Nurses and other medical staff should also reflect on individual behaviors, beliefs, values and attitudes, which could affect their interactions with others, resulting to conflict (Cohen, 2014). In this case, individual nurses should identify personal areas requiring improvement and commit to change them to facilitate formation of a favorable working relationship with others. Additionally, it is important for people working together to become cognizant of personal issues and stressors, which could motivate an individual to behave irrationally and cause conflicts with colleagues (Shah, 2017). To resolve the aforementioned conflict, I would work with the nurse leader to create an effective conflict resolution mechanism that addresses the disagreements immediately and directly instead of postponing. Secondly, I would encourage open dialogue with nursing colleagues to validate assumptions instead depending on assumptions and misconceptions. Additionally, it is important to collaborate with other nurses to facilitate identification of the causes of conflict and even engage professional mediator to address the issue.

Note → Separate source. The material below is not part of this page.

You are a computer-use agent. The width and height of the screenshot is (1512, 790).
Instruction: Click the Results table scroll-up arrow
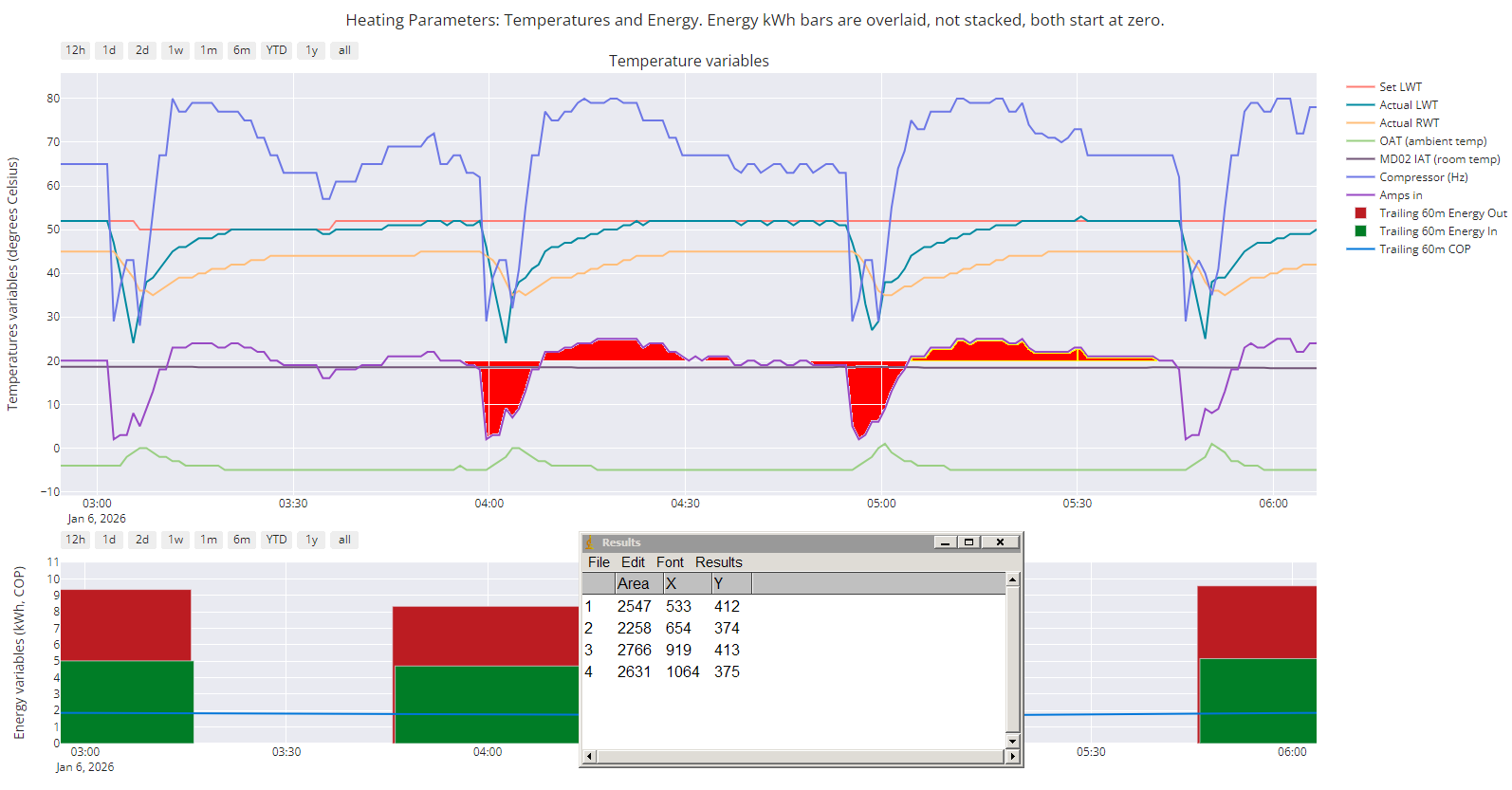click(x=1012, y=579)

The conflict involving the nurse practitioner and the physicians indicated the importance establishing an organizational culture that encourages immediate resolution of disagreements instead of postponing issues. Organizations should promote a culture that encourages open communication among all levels of staff. This would encourage reporting of conflicts before they escalate. Additionally, organizations should clearly define and clarify roles to avoid misunderstanding and alleviate interpersonal conflicts. However, it is important to appreciate the fact that conflicts are inevitable in workplaces because of diversity and divergence in opinions, education and beliefs among others.
Cohen, S. (2014). Resolving conflict by setting ground rules. Nursing Management, 45(5), 17-21
Finkelman, A. (2016). Leadership and management for nurses (3rd ed.). Boston, MA: Pearson.
Gerardi, D. (2014). Using mediation techniques to manage conflict and create healthy work environments. AACN Clinical Issues, 15(2):182-195.
Shah, M.(2017). Impact of interpersonal conflict in health care setting on patient care; the role of nursing leadership style on resolving the conflict. Nursing & Care Open Access Journal, 2(2):44-46.